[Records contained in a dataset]

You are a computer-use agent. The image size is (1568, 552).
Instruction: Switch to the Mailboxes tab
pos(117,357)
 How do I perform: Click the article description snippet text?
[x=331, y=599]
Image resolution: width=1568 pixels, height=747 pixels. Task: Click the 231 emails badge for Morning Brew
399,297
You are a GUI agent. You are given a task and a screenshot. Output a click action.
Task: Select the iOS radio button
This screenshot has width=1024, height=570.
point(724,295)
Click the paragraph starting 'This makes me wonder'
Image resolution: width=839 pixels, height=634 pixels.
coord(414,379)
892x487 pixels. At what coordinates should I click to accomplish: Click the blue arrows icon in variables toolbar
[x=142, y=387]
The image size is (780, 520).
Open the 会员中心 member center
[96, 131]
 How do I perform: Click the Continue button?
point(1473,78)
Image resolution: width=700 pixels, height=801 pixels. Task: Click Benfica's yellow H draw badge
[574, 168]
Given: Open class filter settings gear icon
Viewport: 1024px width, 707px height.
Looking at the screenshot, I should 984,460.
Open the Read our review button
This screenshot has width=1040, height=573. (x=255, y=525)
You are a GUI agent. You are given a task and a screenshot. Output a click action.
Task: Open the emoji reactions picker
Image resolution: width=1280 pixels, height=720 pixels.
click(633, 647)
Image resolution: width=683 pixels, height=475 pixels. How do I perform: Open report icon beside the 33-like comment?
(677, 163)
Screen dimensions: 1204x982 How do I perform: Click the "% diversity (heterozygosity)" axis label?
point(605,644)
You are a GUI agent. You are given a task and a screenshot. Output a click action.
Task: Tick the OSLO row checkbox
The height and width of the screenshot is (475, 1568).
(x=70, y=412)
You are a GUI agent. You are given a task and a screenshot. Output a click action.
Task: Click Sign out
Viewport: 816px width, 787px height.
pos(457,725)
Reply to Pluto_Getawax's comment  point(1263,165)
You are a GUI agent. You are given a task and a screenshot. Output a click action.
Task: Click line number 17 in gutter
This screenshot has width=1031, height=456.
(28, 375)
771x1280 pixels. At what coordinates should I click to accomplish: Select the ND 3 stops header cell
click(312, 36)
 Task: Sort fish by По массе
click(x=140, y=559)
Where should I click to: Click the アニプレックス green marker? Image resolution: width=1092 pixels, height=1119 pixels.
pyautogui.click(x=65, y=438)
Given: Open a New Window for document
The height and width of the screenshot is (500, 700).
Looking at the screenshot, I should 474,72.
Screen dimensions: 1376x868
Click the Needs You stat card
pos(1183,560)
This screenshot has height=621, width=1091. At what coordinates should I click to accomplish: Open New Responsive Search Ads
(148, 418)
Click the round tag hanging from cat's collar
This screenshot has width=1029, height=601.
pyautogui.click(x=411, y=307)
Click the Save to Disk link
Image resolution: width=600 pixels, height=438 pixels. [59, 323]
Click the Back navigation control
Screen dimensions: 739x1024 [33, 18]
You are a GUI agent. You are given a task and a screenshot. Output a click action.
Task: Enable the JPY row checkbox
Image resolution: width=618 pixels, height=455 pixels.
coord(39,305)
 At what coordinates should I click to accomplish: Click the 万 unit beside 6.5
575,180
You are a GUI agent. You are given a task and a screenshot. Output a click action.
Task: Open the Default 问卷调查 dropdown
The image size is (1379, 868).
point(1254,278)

EXERCISE DETAILS »
Your task is to collect every line above that contains the word "checkbox".

OUTPUT OF THE EXERCISE »
Task: Tick the OSLO row checkbox
Task: Enable the JPY row checkbox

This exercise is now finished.